_SOURCE DATA_.
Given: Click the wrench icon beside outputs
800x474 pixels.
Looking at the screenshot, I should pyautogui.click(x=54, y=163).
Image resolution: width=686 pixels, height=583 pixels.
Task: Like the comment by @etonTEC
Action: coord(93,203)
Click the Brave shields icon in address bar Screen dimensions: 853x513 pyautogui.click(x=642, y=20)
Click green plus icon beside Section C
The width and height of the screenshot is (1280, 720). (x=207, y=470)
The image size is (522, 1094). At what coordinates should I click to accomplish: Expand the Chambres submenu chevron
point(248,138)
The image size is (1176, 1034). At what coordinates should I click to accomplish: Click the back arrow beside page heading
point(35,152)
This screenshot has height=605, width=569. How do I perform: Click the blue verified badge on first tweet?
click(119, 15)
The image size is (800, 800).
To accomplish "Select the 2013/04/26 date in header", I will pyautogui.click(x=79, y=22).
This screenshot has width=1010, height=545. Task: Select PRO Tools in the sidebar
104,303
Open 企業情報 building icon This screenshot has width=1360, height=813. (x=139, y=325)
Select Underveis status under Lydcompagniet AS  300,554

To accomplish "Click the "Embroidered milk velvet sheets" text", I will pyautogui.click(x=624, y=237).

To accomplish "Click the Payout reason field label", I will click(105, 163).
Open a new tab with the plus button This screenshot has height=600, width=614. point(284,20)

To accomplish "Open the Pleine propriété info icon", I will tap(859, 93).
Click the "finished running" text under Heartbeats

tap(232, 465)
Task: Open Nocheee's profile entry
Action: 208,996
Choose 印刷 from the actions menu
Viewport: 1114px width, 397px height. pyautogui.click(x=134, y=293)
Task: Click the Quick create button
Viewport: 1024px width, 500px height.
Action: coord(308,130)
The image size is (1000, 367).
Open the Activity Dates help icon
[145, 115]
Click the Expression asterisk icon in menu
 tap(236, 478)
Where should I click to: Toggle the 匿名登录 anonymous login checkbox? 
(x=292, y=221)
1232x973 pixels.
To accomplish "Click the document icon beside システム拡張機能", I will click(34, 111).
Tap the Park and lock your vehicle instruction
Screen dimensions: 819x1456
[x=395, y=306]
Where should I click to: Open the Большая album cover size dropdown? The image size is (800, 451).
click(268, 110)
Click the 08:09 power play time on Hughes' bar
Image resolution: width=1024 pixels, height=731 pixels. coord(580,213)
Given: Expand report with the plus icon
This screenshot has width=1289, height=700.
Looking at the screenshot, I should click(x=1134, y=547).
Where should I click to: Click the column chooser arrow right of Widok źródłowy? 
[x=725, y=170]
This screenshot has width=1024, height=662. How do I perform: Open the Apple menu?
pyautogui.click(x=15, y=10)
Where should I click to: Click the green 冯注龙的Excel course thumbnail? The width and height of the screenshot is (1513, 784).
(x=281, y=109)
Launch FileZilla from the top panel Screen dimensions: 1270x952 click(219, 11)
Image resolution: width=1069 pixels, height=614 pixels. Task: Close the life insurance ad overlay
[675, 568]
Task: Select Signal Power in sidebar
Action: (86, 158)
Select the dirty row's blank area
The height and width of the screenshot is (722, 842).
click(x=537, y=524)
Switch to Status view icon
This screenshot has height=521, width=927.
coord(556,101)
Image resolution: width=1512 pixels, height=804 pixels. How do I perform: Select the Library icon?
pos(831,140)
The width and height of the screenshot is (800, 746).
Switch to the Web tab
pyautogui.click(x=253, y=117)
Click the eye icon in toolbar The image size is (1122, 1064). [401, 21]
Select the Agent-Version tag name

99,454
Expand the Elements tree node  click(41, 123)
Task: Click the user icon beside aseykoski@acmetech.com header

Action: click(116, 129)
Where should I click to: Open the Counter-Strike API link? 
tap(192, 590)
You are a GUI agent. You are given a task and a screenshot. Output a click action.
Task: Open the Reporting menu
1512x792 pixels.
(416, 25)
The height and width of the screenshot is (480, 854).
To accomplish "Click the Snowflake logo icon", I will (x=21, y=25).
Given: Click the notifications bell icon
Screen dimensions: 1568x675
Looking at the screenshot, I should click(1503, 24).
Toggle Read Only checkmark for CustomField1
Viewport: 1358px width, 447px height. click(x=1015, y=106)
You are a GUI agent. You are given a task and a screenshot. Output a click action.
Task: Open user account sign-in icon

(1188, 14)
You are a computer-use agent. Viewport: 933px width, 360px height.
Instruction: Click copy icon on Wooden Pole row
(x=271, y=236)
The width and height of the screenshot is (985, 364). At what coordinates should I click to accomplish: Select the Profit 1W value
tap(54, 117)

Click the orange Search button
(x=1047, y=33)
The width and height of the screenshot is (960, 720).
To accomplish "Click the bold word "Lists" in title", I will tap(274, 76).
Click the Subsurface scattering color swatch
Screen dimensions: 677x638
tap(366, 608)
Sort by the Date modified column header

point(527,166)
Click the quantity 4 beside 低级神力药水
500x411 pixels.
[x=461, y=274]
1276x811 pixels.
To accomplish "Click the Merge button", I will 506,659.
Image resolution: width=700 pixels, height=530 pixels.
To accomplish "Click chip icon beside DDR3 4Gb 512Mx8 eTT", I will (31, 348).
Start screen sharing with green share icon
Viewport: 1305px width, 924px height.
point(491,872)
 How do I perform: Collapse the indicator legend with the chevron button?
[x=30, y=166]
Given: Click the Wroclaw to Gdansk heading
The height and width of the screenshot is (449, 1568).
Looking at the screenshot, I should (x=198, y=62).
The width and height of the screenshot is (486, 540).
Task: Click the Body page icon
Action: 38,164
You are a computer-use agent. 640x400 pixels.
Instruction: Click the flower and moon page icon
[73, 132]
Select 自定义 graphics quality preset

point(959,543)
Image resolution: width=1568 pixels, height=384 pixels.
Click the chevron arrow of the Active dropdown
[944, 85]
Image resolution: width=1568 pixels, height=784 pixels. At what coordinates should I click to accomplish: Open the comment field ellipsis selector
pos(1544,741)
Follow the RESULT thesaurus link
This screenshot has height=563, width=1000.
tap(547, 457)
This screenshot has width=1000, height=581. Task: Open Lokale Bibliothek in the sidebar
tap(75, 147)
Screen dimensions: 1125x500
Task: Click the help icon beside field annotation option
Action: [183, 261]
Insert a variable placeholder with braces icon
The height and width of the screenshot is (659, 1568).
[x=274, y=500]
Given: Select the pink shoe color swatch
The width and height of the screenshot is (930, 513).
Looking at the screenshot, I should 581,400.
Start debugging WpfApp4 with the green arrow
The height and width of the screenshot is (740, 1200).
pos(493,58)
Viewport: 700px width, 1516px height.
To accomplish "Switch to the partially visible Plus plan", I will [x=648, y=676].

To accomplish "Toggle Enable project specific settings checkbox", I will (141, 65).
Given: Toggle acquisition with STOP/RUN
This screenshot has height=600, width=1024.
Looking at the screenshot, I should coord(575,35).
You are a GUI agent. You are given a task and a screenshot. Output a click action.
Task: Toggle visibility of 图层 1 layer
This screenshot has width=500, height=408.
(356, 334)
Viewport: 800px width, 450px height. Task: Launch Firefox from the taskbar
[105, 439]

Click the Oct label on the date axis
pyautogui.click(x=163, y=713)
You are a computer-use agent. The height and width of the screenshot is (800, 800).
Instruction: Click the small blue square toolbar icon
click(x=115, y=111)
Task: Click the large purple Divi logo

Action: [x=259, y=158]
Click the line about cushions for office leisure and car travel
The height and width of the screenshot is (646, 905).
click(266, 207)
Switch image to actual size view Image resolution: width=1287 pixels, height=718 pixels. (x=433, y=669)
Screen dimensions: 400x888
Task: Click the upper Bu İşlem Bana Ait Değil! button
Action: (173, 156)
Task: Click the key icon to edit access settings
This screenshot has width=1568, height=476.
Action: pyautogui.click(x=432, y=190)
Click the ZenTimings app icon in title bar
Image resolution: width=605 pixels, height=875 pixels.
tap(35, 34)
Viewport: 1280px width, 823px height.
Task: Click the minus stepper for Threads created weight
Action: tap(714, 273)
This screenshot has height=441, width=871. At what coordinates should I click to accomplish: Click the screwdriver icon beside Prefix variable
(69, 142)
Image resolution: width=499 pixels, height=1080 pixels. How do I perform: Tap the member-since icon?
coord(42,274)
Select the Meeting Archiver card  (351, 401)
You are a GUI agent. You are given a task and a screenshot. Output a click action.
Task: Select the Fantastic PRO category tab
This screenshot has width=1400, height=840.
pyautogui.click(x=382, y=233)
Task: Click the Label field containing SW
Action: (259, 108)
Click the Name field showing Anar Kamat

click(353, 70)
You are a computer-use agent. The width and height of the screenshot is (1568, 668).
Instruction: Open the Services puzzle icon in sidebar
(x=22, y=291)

_AIM OF THE TASK_.
Filter the data for the string "computer" and copy every line that has it.

_OUTPUT_.
You are a computer-use agent. Viewport: 933px width, 360px height.
You are a computer-use agent. 640x400 pixels.
You are a computer-use agent. The height and width of the screenshot is (800, 800).
You are a computer-use agent. The width and height of the screenshot is (1568, 668).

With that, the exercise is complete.